▶ Activity:
Among the entries below, please repeat exactly and only the lines from the line containing "Click the back arrow" to the line containing "Given: Click the Pull button in Property Hub", both lines included.

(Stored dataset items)
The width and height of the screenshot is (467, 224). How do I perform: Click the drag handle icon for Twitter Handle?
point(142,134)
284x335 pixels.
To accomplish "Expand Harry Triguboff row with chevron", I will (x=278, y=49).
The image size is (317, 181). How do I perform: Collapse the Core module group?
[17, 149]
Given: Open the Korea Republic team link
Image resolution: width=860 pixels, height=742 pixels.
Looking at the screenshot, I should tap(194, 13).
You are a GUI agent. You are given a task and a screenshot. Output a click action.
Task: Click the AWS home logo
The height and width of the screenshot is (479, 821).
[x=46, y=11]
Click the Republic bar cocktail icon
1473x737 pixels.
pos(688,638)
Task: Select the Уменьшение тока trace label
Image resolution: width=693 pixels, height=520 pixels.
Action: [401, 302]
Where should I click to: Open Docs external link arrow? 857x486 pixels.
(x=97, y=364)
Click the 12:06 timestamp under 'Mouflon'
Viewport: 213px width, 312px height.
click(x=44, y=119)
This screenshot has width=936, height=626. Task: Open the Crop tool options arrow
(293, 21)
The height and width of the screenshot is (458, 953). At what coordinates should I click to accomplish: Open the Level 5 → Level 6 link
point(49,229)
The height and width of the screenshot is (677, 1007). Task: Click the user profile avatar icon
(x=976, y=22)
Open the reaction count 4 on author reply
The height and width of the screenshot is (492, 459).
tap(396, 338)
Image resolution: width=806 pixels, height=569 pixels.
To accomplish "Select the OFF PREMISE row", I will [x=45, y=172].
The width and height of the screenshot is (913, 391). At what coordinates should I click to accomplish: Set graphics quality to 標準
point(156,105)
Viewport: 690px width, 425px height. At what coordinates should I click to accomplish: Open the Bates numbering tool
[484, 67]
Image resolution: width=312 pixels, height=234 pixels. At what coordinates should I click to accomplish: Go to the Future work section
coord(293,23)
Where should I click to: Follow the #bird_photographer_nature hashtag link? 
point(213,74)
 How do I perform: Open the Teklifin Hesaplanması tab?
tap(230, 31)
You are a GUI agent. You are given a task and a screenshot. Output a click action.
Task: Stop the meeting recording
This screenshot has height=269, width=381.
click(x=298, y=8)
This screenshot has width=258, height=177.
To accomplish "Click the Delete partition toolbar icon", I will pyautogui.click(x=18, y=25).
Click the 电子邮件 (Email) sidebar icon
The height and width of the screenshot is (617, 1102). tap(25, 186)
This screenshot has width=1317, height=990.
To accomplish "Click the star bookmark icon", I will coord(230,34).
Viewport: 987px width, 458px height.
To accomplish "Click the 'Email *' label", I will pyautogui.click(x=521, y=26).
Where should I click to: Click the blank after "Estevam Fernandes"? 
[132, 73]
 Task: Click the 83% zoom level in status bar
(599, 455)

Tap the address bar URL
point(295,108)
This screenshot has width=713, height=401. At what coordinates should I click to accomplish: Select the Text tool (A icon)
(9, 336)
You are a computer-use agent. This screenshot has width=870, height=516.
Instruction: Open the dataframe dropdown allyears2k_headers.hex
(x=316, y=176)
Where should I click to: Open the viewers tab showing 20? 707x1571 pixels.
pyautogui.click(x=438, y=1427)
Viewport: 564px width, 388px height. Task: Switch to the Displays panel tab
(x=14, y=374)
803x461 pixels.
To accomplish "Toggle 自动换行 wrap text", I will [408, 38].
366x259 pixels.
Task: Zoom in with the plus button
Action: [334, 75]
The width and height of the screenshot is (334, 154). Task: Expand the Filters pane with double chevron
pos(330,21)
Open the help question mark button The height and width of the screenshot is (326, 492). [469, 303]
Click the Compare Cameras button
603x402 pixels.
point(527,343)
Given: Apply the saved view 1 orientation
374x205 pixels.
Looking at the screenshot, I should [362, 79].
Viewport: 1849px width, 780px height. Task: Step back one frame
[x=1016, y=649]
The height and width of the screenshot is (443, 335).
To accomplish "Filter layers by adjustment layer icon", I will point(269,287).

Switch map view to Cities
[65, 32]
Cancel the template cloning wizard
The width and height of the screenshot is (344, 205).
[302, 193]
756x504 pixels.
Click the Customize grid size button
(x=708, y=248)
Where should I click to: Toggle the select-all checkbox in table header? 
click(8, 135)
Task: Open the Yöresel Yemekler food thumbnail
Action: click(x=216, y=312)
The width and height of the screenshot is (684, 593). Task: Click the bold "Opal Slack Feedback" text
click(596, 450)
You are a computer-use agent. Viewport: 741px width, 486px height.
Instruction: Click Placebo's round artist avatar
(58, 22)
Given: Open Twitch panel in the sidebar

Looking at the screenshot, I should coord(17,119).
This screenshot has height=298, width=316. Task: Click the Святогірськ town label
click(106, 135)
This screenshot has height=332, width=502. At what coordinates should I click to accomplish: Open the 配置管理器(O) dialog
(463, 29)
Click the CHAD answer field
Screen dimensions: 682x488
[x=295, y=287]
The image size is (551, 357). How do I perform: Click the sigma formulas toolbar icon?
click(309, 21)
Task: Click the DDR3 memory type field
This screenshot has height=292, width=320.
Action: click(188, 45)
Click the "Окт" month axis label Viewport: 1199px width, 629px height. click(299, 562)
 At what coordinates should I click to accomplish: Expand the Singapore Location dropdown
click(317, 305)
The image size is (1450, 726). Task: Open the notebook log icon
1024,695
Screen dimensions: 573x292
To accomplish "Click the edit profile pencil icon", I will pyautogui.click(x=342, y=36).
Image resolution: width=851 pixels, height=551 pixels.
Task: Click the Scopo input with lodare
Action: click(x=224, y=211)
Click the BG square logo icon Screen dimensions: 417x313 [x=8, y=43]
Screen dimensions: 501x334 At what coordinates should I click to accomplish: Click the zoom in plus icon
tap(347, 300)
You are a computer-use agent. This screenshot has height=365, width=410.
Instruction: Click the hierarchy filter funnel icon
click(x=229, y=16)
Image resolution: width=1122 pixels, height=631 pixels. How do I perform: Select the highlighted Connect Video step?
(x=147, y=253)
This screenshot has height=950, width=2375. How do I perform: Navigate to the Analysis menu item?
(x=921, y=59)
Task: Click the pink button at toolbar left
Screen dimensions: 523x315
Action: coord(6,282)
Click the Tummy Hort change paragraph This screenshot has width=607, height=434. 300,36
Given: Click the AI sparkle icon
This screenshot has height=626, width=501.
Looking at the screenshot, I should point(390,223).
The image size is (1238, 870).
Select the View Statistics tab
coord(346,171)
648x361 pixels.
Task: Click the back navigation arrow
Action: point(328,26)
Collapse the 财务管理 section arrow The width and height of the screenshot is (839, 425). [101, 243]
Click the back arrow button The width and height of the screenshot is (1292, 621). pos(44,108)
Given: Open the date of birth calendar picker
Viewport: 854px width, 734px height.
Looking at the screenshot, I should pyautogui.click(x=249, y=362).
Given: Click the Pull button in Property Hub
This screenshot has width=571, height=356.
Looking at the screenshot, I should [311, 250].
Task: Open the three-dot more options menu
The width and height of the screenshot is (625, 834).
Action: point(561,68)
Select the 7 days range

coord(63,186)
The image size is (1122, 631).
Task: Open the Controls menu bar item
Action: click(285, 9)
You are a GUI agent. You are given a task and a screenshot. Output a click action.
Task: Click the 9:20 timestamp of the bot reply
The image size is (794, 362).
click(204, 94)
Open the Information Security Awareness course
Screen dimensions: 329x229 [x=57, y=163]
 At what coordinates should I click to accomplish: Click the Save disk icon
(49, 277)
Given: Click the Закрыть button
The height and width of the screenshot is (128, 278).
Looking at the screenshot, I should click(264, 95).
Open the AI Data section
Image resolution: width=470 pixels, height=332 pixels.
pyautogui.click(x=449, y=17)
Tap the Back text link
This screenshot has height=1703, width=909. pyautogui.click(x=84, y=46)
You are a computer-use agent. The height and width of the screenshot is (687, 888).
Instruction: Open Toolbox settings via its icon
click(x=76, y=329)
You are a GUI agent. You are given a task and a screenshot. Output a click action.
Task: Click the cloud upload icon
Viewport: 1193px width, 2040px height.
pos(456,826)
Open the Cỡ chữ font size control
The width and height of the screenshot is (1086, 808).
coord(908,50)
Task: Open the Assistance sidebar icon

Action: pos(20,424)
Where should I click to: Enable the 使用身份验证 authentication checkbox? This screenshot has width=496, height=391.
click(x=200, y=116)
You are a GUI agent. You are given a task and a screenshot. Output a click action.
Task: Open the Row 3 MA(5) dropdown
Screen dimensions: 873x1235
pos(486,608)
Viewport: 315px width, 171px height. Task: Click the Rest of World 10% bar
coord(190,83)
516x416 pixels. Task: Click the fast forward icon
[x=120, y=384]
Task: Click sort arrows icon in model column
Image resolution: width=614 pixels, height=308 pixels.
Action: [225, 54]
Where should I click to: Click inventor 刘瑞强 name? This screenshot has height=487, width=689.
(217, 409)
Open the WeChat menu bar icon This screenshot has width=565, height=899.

▶ Response to this exercise:
Click the back arrow button The width and height of the screenshot is (1292, 621). pos(44,108)
Given: Open the date of birth calendar picker
Viewport: 854px width, 734px height.
Looking at the screenshot, I should pyautogui.click(x=249, y=362).
Given: Click the Pull button in Property Hub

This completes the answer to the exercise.